Or, Babes and Books
There's nothing I love more than bookish content featuring kids. Photos of children reading books or magazines, bookish content made by kids, babies reading or a parent introducing their child to the joy of libraries so this note from a kid to their school librarian melted my heart. There’s something incredibly powerful about young readers “in the wild” and the alchemy of matching them with books will never cease to amaze me.
As a reader, I hope to have a reader for a child but there's only so much one can do in that regard. One of the things YB pointed out is that I've slowly been building up a collection of books for The Child, as we've taken to calling the young one we hope to welcome into our family. I read one last week - The Thing About Luck by Cynthia Kadohata (illustrated by Julia Kuo) - and I can't wait for them to read it. It's a beautiful middle grade coming of age story about a girl whose family is going through a tough time. Finding out the author has also written a book featuring an adoptee (which The Child would be) made me want to pick up even more of her books.

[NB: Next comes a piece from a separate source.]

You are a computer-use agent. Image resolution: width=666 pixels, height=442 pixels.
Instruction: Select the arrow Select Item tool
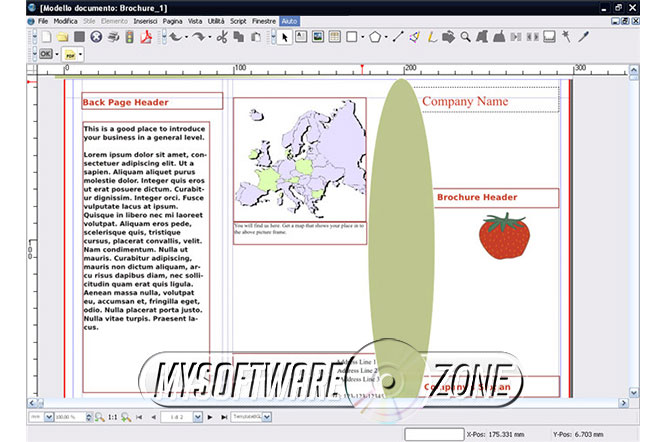click(285, 37)
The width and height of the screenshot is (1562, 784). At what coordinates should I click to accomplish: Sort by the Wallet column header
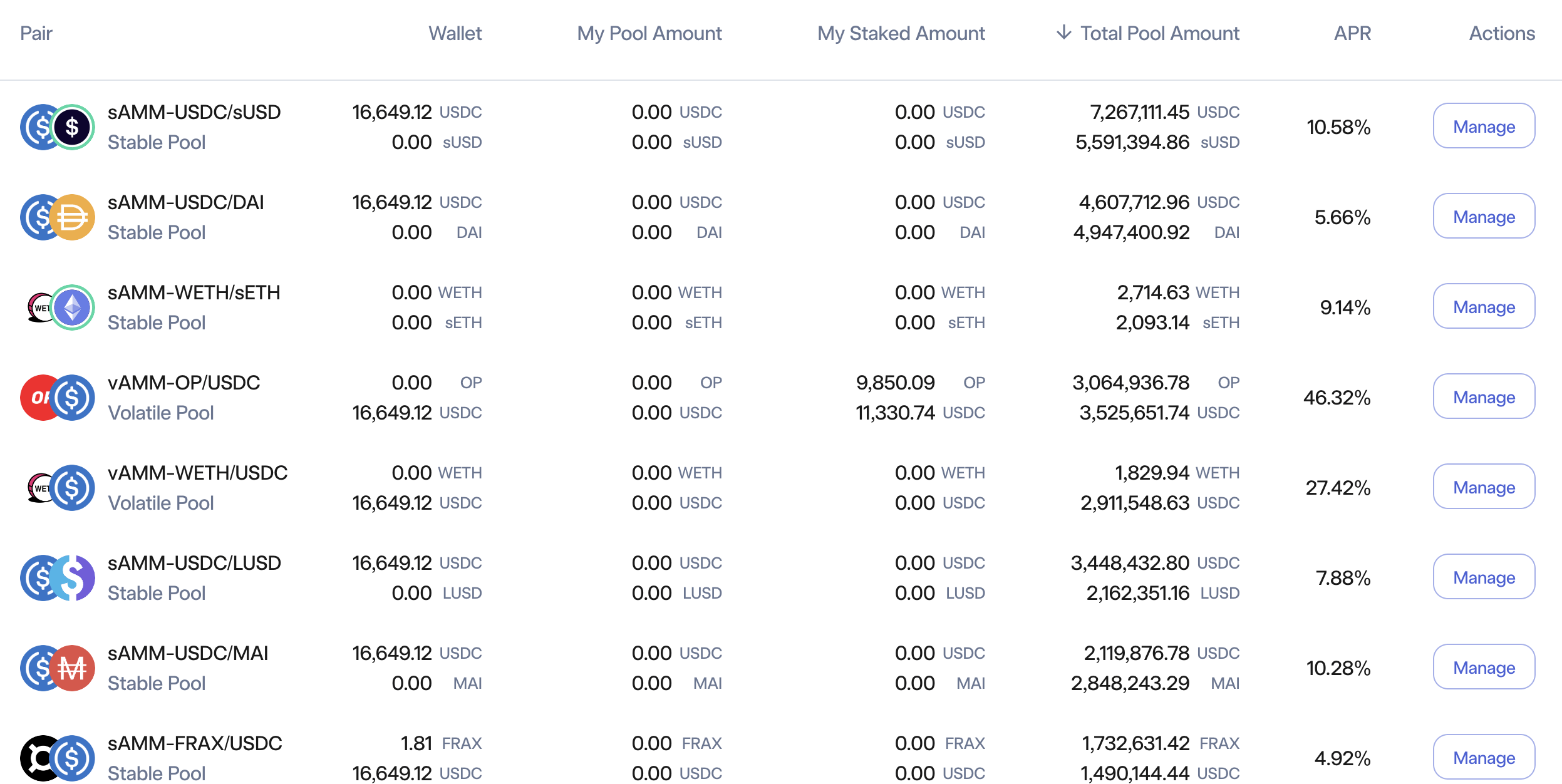[x=455, y=33]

Related: I have read and watched so much about adoption in Kenya, created book lists that I'm even willing to pay Jeff for, and I sincerely hope that this is the month where I go past my trepidation and start the process. Not just because it would be nice to share kid lit with another child in my family (there's no shortage of library company in my extended family) but mostly because sometimes this almost over-consumption of literature is a way to postpone the hard thing (the legal process, for instance) and there's something to be said for starting.

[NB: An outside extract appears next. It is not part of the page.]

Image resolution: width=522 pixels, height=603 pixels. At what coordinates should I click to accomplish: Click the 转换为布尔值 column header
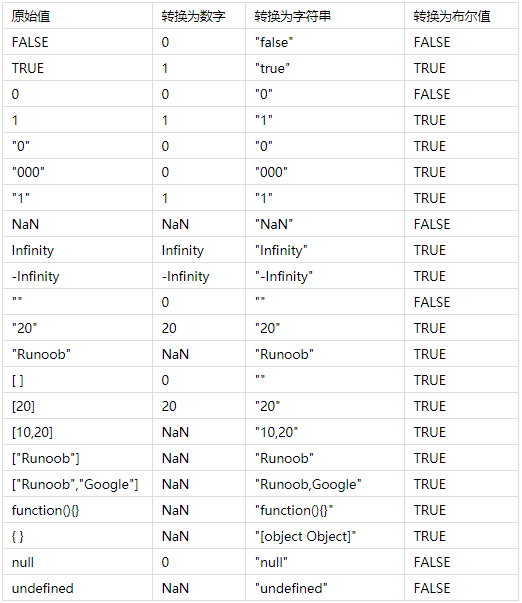(x=461, y=16)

Two titles from last week make me think it was one for families, on the book front - The Thing About Luck and The Housekeeper and the Professor by Yōko Ogawa (translated by Stephen Snyder and read by Cassandra Campbell), which was a quick delight. The found family and the tenderness of the story was beautiful. I lent it to Mama Mike as soon as I was done and I can't wait to hear her thoughts. The work it did in terms of labour relations, love, and sports was wonderful.
I hope to start writing weekly round-ups (and maybe making videos before Q2 ends) so I'll hold off on talking about the other titles I finished: How to Avoid Falling in Love with a Jerk: The Foolproof Way to Follow Your Heart Without Losing Your Mind by John Van Epp (narrated by Alexander Cendese), Excuse Me While I Ugly Cry by Joya Goffney (narrated by Jordan Cobb), Black Love Matters: Real Talk on Romance, Being Seen, and Happily Ever Afters by Jessica P. Pryde (Ed) (narrated by Jessica P. Pryde, Gina Daniels, Julienne Irons, Angel Pean, André Santana & Tashi Thomas) and Abundance by Jakob Guanzon (narrated by George Newbern).
I managed to lose and find Annie John by Jamaica Kincaid last week so I'll continue reading that this week. I started The Lathe of Heaven by Ursula K. Le Guin (narrated by George Guidall) this morning during my walk and Sheets by Brenna Thummler (which promises to be beautifully heartbreaking) as I had breakfast and these should keep me company for the rest of the week. I made the mistake of borrowing Vagabonds! by Eloghosa Osunde when it was released and all signs point to me not reading it soon so I think I'll return it and read it when I read it.
In non-bookish news: Corpus came out of hiatus with a new episode last week (you can listen to it here). It's very heavy on vibes, which you're probably into if you're here so I hope you enjoy it.
I hope you have a great week and a lovely time reading. Talk to you soon!